EXERCISE AIM: Please copy these items word for word, beginning at the line that contains "has height=215, width=287." and stopping after the line that contains "Looking at the". Leave the pictures out of your answer.

═══ DATA FOR THIS TASK

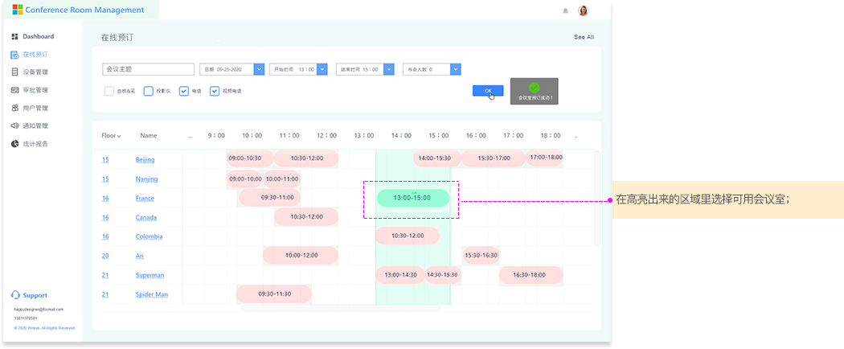Open the 日期 date dropdown
Image resolution: width=844 pixels, height=349 pixels.
click(259, 69)
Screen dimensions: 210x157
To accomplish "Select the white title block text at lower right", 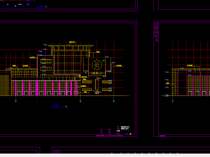I will [x=125, y=128].
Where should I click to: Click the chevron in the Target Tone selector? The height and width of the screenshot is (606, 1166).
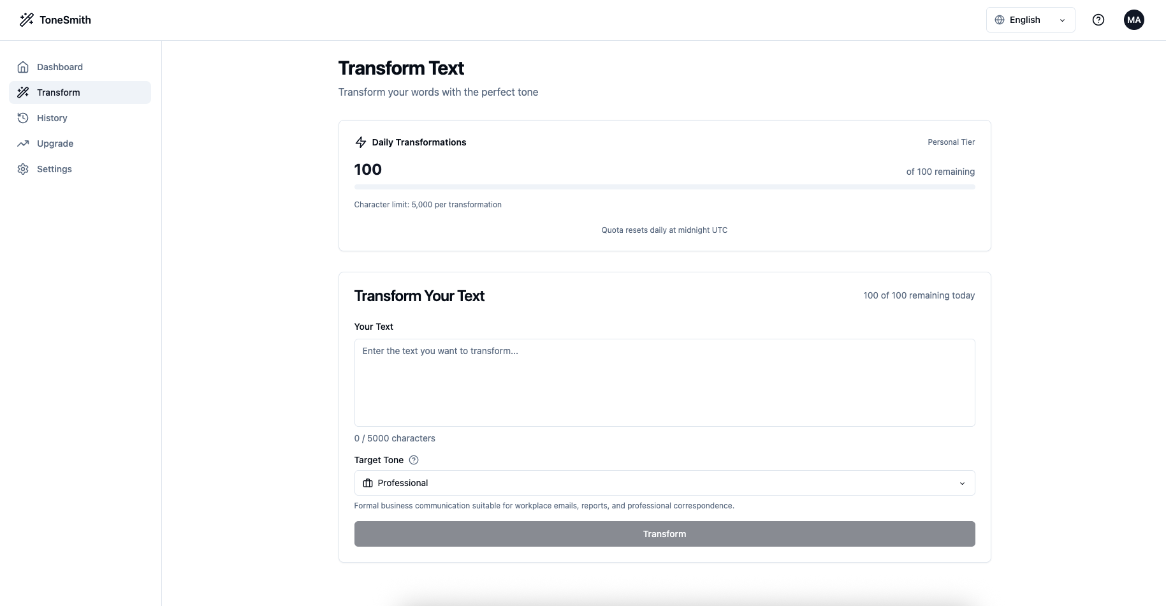(x=963, y=483)
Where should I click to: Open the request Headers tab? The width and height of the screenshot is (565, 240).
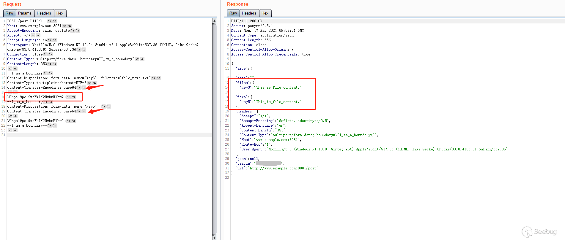(x=44, y=13)
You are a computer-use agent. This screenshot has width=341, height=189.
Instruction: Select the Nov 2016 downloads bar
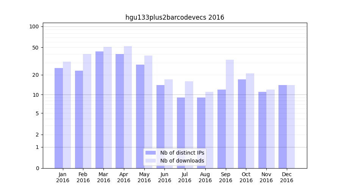click(271, 129)
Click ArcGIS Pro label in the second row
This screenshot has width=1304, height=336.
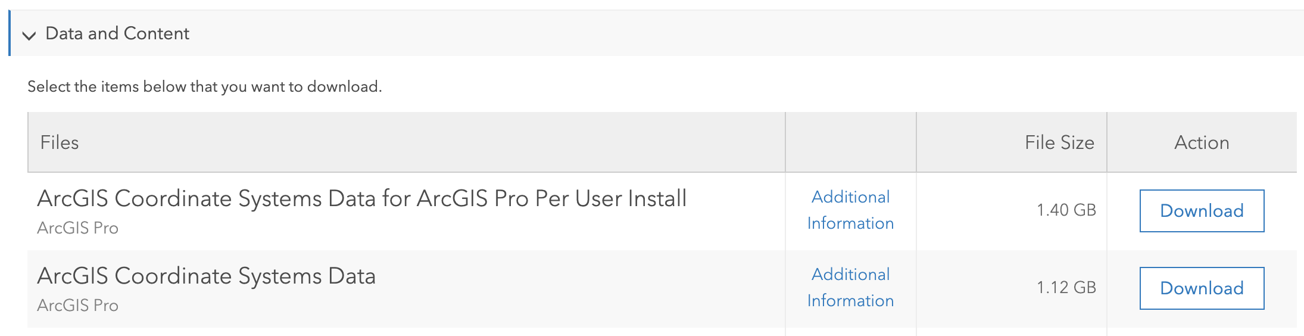(77, 306)
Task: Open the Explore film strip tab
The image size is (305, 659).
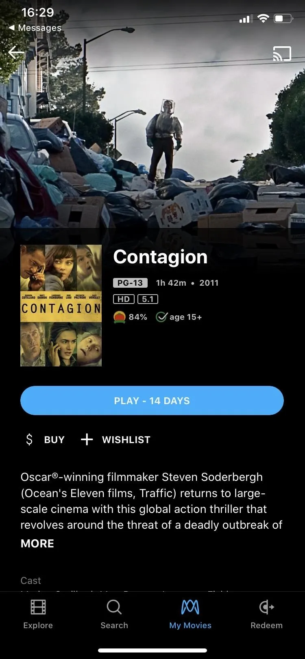Action: click(x=38, y=607)
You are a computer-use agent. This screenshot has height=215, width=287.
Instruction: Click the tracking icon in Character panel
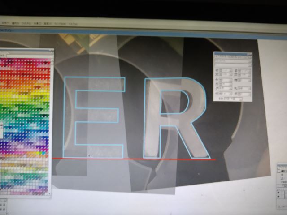click(x=236, y=75)
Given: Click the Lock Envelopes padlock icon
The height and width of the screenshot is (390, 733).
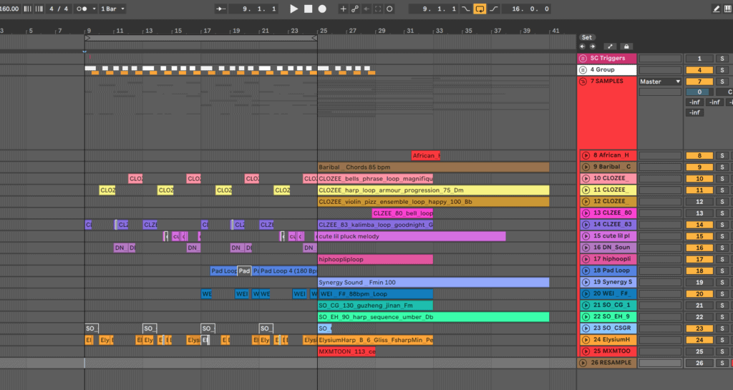Looking at the screenshot, I should (626, 47).
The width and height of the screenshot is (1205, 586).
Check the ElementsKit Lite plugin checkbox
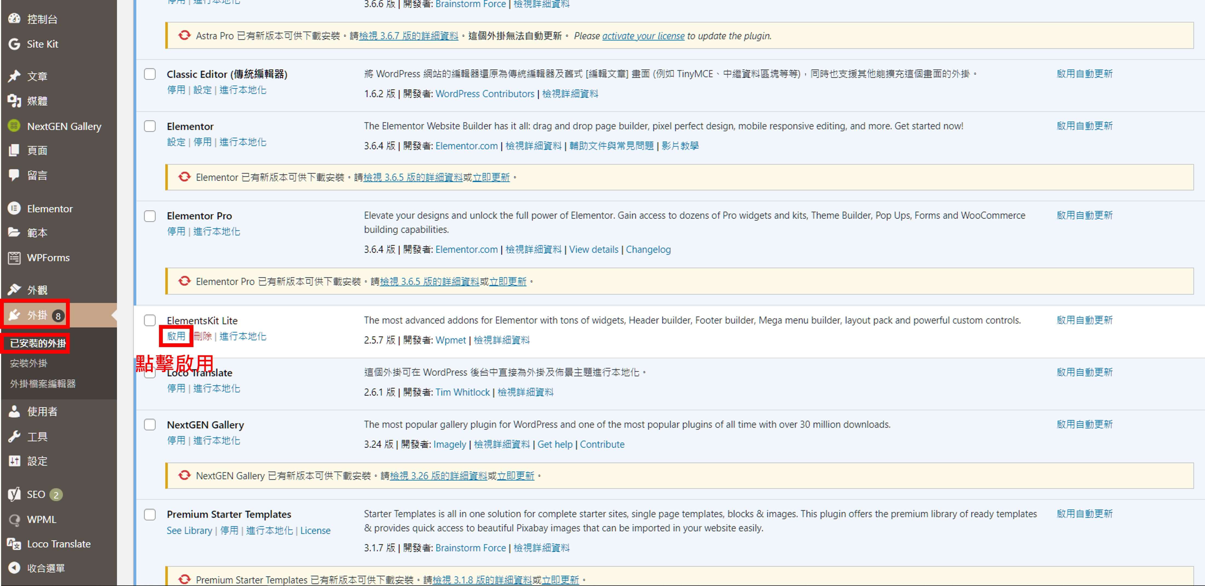[x=150, y=321]
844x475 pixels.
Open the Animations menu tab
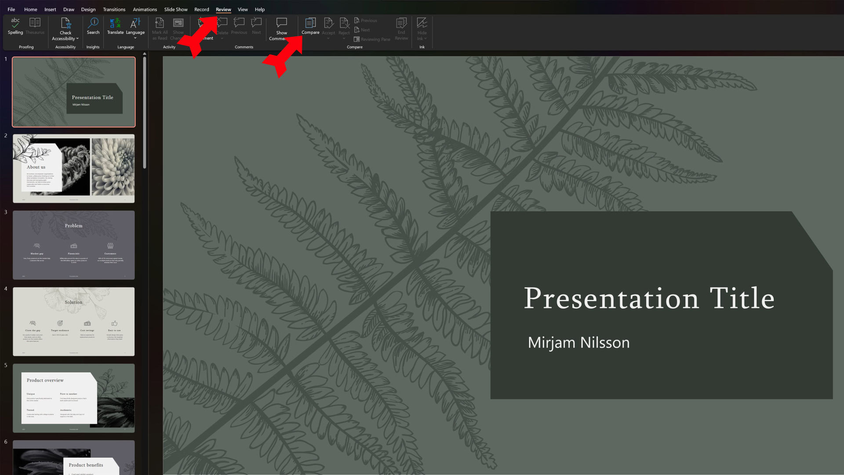(145, 9)
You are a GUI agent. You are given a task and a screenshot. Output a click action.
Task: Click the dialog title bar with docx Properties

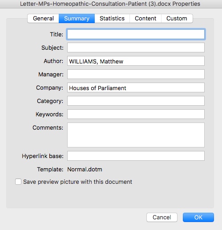(110, 4)
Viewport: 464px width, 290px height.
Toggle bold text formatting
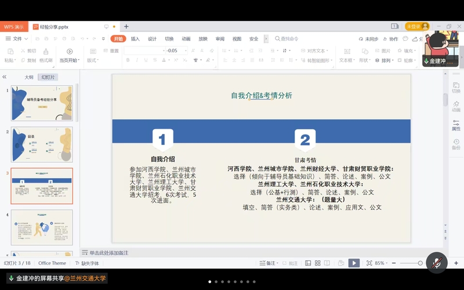tap(128, 60)
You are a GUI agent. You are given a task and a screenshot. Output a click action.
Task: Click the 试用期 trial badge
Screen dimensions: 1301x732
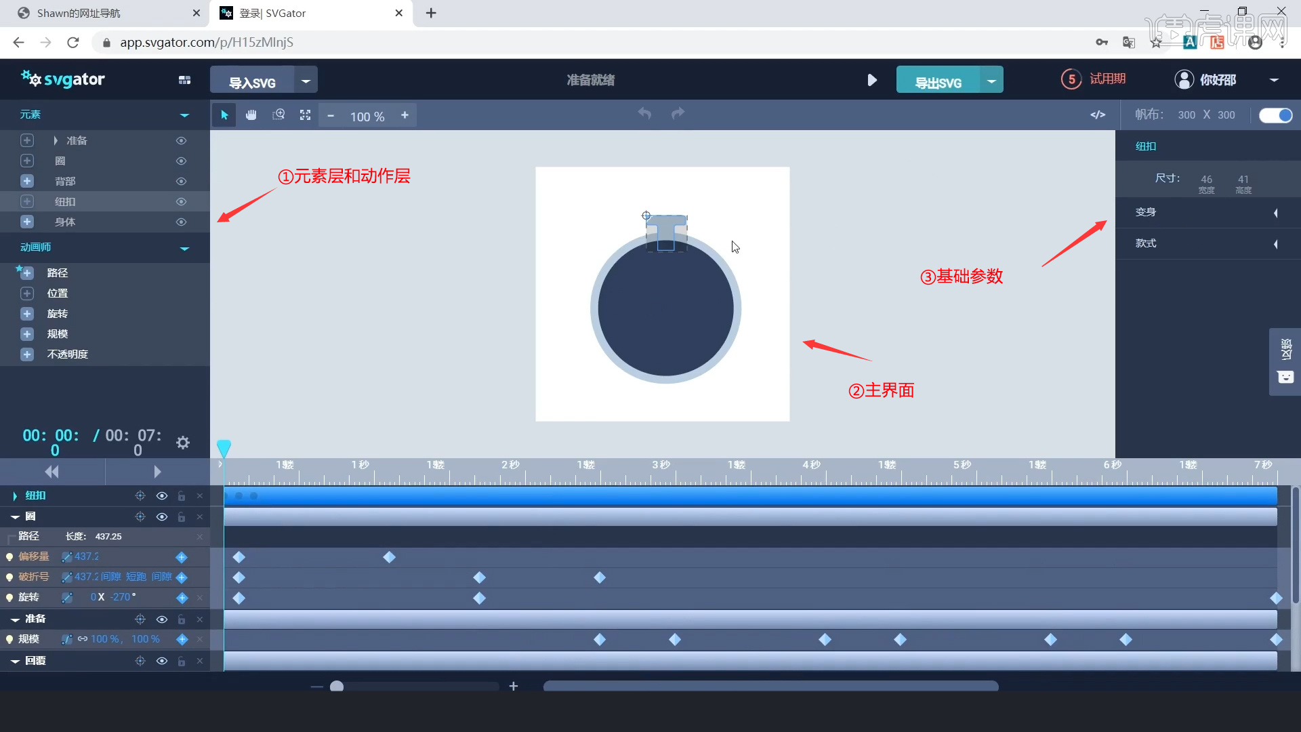point(1096,79)
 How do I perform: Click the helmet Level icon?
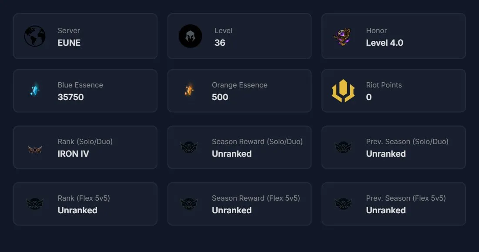click(190, 36)
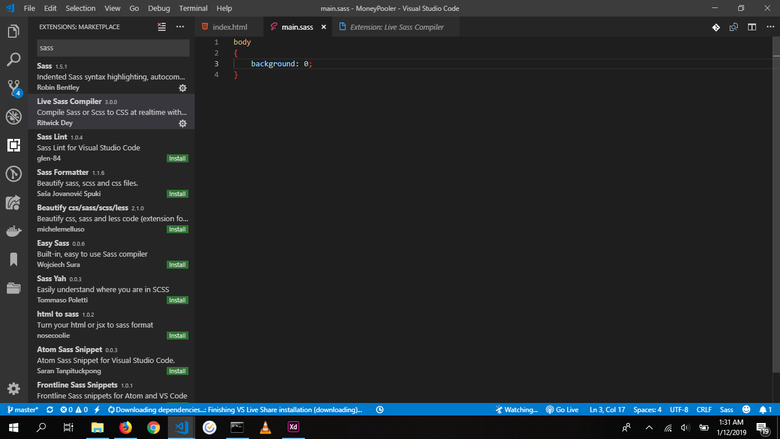Open notifications via the status bar bell
The height and width of the screenshot is (439, 780).
click(765, 409)
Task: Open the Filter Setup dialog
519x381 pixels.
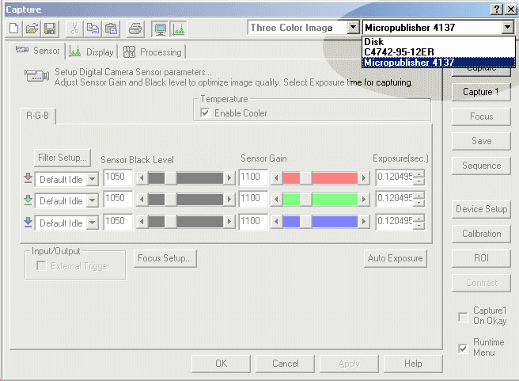Action: [x=63, y=157]
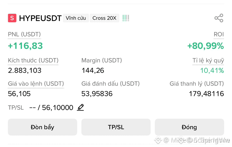Tap the green ADL indicator bars
Image resolution: width=232 pixels, height=147 pixels.
[126, 18]
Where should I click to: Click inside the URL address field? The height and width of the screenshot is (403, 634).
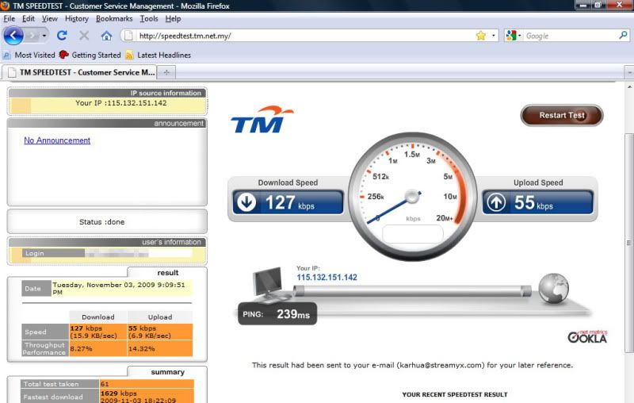pyautogui.click(x=301, y=36)
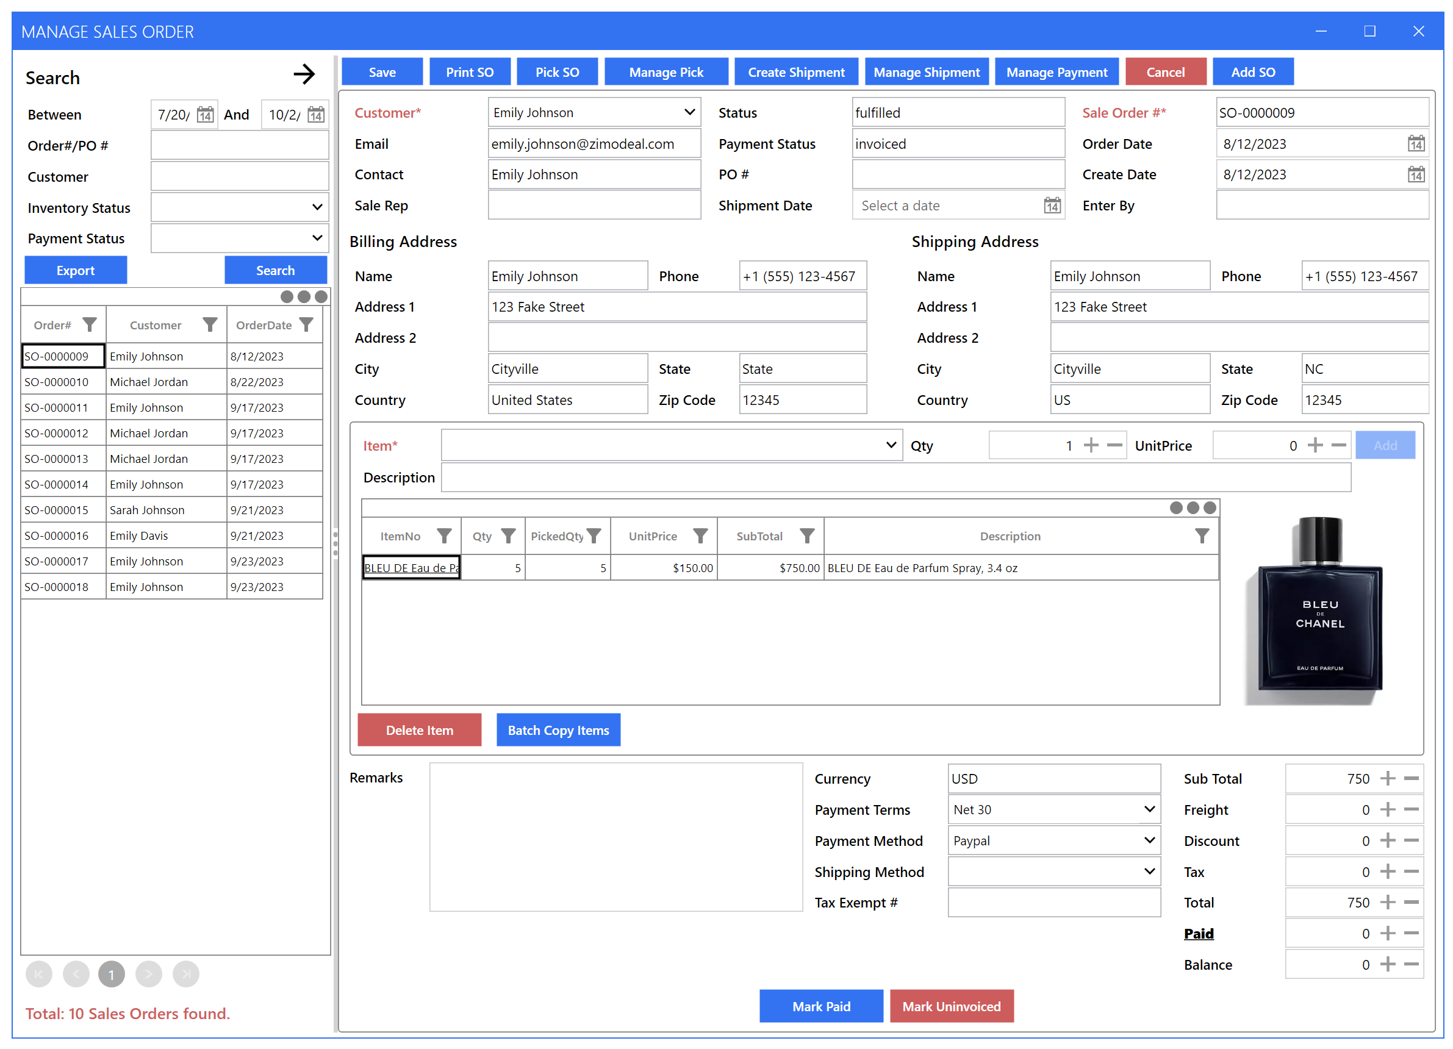Open the calendar picker for Order Date

point(1417,143)
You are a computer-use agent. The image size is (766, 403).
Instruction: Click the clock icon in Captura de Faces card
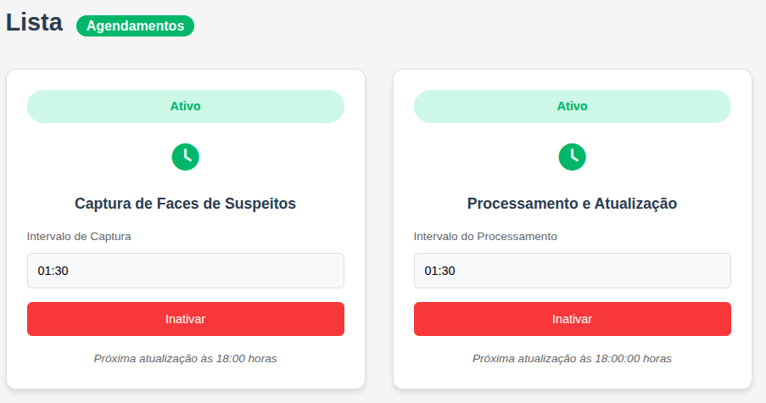click(x=185, y=156)
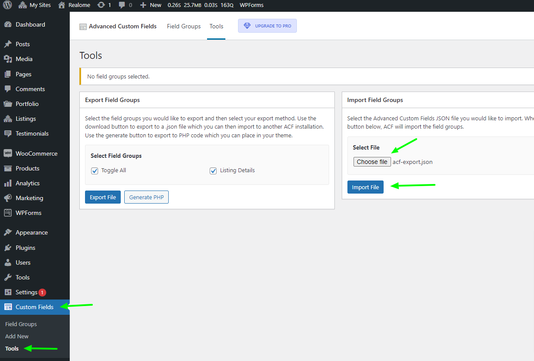
Task: Open Add New under Custom Fields
Action: (x=17, y=336)
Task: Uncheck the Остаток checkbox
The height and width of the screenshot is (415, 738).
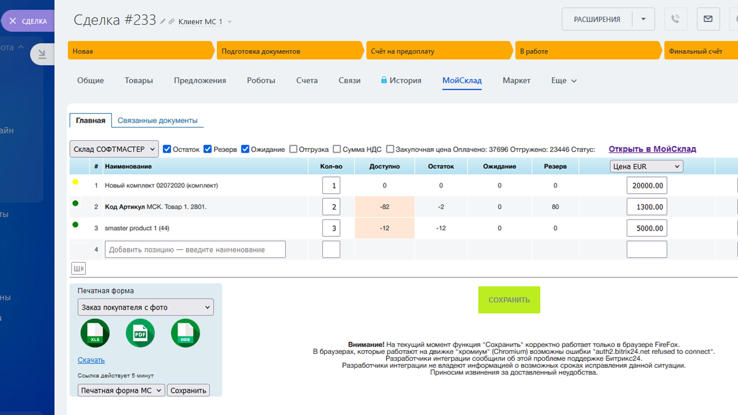Action: 167,149
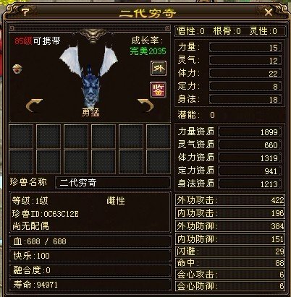Click the 外 attack type icon

coord(159,68)

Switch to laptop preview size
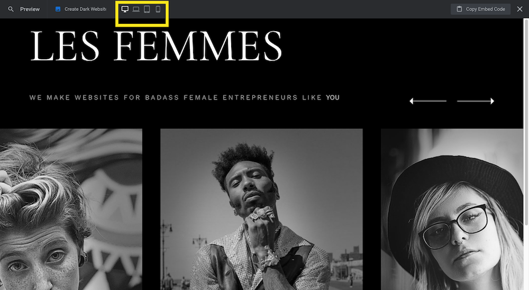tap(136, 10)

══════

ANSWER TO THIS TASK:
You are a computer-use agent. This screenshot has height=215, width=287.
Instruction: Click the tracking icon in Character panel
click(x=236, y=75)
Given: Click the Lock Envelopes padlock icon
The height and width of the screenshot is (390, 733).
Looking at the screenshot, I should (626, 47).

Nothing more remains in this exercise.